An idiotic, unimportant book. The only thing of interest is the author’s combination of communistic leanings and great talk about the “Long Denied” with a silly mysticism that denies reason completely and puts the “heart” above the “brain.” Typical process of subconscious adjustment to purpose.
Use this. Show the process, particularly obvious in the Catholic Church and in Communism, through which all convictions, even on points [that appear to be] far from the main issue, are subconsciously, in individuals, and deliberately, in ideologies, constructed in such a way as to support the main issue somewhere, in its consequences or in its hidden roots. The “style” of ideologies.
A good example of sheer drivel, of putting one’s point across where it does not belong, is Bragdon’s interpretation of Sullivan’s Prudential building:
One feels that here democracy has at last found utterance in beauty; the American spirit speaks, the spirit of the Long Denied. This huge, rectangular bulk is uncompromisingly practical and utilitarian; these rows on rows of windows, regularly spaced and all of the same size, suggest the equality and monotony of obscure, laborious lives; the upspringing shafts of the vertical piers stand for their hopes and aspirations, and the unobtrusive delicate ornament which covers the whole with a garment of fresh beauty is like the very texture of their dreams.
This is the way Toohey criticizes buildings.
A sample of collectivist-mystic balderdash: “Now materialism is the very negation of democracy, which is a government by demos, the over-soul....”

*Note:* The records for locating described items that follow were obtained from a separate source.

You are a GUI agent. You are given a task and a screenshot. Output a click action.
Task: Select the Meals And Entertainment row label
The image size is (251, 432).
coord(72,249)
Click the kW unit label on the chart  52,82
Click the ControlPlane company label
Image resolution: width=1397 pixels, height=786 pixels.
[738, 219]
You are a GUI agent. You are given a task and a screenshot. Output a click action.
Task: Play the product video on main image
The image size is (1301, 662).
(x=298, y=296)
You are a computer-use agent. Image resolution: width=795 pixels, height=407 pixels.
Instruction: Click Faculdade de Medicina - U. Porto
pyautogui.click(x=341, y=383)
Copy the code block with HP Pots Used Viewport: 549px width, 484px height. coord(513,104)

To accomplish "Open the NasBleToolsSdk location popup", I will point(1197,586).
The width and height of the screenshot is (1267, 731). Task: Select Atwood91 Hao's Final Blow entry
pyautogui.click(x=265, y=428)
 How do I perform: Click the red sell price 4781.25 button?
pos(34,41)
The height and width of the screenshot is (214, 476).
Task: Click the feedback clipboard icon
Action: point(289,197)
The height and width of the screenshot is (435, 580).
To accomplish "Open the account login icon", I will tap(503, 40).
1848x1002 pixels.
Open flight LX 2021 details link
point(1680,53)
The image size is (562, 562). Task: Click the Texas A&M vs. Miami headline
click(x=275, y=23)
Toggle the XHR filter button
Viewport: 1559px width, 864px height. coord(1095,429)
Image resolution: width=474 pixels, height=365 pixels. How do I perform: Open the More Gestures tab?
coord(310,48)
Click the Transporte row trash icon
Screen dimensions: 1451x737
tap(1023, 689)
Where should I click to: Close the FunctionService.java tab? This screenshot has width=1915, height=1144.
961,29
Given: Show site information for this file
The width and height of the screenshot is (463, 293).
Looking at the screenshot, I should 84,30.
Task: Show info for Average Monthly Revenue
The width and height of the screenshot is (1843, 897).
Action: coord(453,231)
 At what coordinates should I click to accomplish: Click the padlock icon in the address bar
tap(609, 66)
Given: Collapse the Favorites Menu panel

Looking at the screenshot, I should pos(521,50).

Glorification of the masses as against genius:
But in every field of aesthetic endeavor appears here and there a man or a woman with unclouded vision, who is able to see in the flounderings of untrained amateurs the stirrings of
demos
from its age-long sleep. These, often forsaking paths more profitable, lend their skilled assistance, not seeking to impose the ancient outworn forms upon the Newness, but by a transfusion of consciousness permitting it to create forms of its own....
His (the architect’s) problem, in other words, is not to interpret democracy in terms of existing idioms, be they classic or romantic, but to experience democracy in his heart and let it create and determine its new forms through him. It is not for him to
impose
, it is for him to be
imposed upon
.
If he is at a loss to know where to go and what to do in order to be played upon by these great forces let him direct his attention to the army and the army camps. Here the spirit of democracy is already incarnate. (!!!)
A great truth, not at all in the way the author intended!
 
June 4, 1937
Alfred C. Bossom,
Building to the Skies
.
The author praises the pseudo-classic architects of the Chicago World’s Fair of 1893. He shows his eclecticism, praising the “modern” skyscraper, [while he is] devoid of true architectural convictions, of all inner fire or integrity—“anything goes with the fashion of the moment.” In the list of great American architects of the early skyscrapers—not a word about Sullivan. (Nor about Frank Lloyd Wright.) Yet the author exhibits a plate of a junky building that got first prize in 1921. Typical instance of accommodating mediocrity.
He praises women’s interest in the architecture of the home. (That’s the reason for the monstrosities we have!) Some architects will not work for a woman client, regardless of the fee. (Good for them!)
Relatively simple regulations for American architects as compared to England. (
Check on this
.)
According to the author, an American architect has to be a walking bureau of business information. He has to advise the client as to what type of building to erect on a certain site or even choose the site; what the prospects of the neighborhood are, how large a building it can sustain and make it pay, etc. (He has to consult the American Telephone Company that always knows all prospects.) Every skyscraper-building office has one or two employees, technical advisers on this point. Author refused to build a bigger building than the location warranted; he felt his reputation would be hurt if he were associated with a beautiful building which turned out to be a commercial failure. (??) (
Check up on this by all means
. Is this the general attitude ? Where does the creative instinct come in on this?)